3 Froog // Jan 30, 2008 at 3:37 pm
I think there are probably important distinction to be drawn between ’sacrifices - whether voluntary or otherwise - associated with funeral rites (mass killings of wives, concubines, and servants to accompany a ruler into the afterlife), those required as an element of worship or appeasement of the gods (like the Aztecs or the Mayans), and mass executions to satisfy personal whim or as a demonstration of political power. I don’t know much about Shihuangdi, but I was under the impression that most of his killings of the latter kind (which would seem like they’re essentially political acts, even if he did ‘dedicate’ them to a god in thanks for victory or whatever).
I’m pretty rusty on my Classical history, but I don’t recall any use of human sacrifice in the Greek world in the historical period.

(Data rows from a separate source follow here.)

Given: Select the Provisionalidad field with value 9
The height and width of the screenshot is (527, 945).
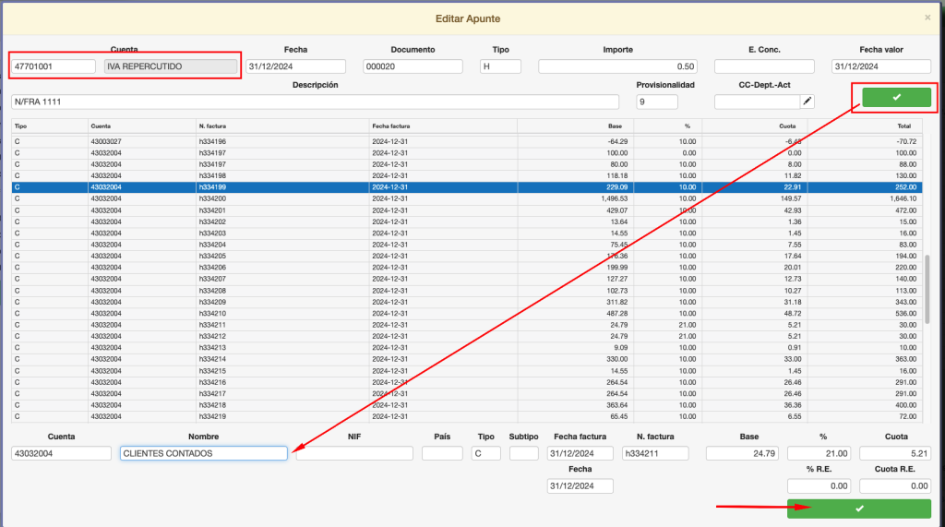Looking at the screenshot, I should click(656, 102).
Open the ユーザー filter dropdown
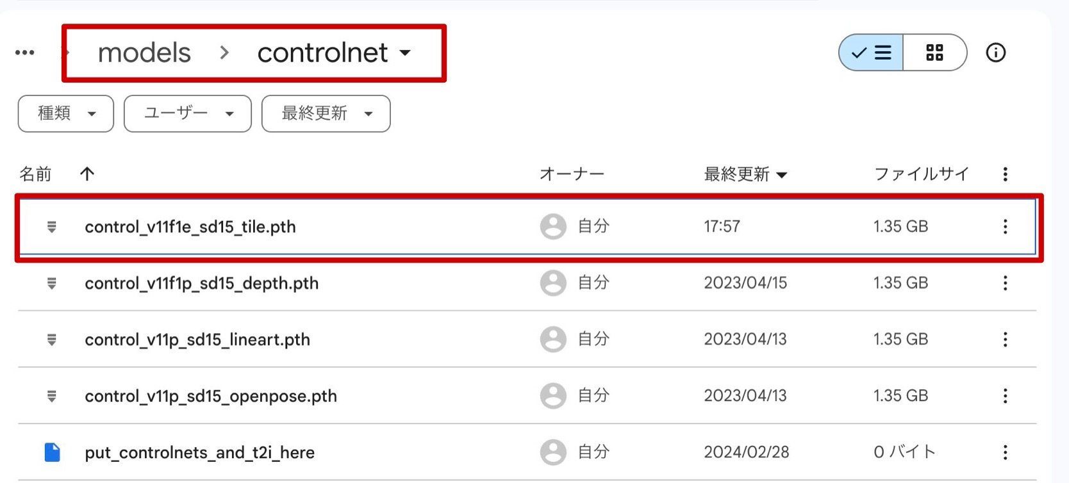Screen dimensions: 1069x483 (x=187, y=113)
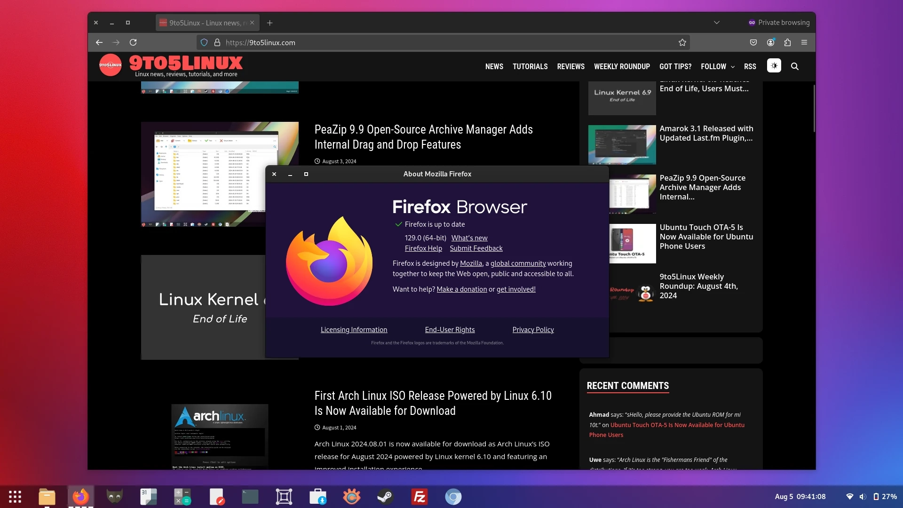Viewport: 903px width, 508px height.
Task: Open the Save to Pocket icon
Action: coord(753,42)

There are only a few examples in the mythology - such as Iphigeneia being sacrificed to obtain fair winds for the expeditionary fleet against Troy - and they are all located in the pre-historical period; and, I think, viewed by the Greeks of the classical period as shockingly primitive. Indeed, later versions of the Iphigeneia story transform into a “just testing you!” prank of the Abraham & Isaac variety, and have the young girl miraculously rescued by the gods at the moment of death.
So, it seems kind of dubious to give Socrates - or even his era - the credit for eradicating human sacrifice in Greece. Is the assertion any stronger for Confucius?
4 Jeremiah // Jan 30, 2008 at 4:48 pm
Froog,
I agree that there are certainly distinctions. For the Shang kings, it was part of politico-religious ritual that was at the heart of their power.
Good point.
5 Jim // Jan 31, 2008 at 11:39 pm
I believe that the historian you note above is not David Kneightly, but rather the UC Berkeley professor emeritus David N. Keightley http://history.berkeley.edu/faculty/Keightley/
6 Jeremiah // Feb 1, 2008 at 7:04 am
Jim,
You are asbsolutely right. Brain cramp while typing. Thanks!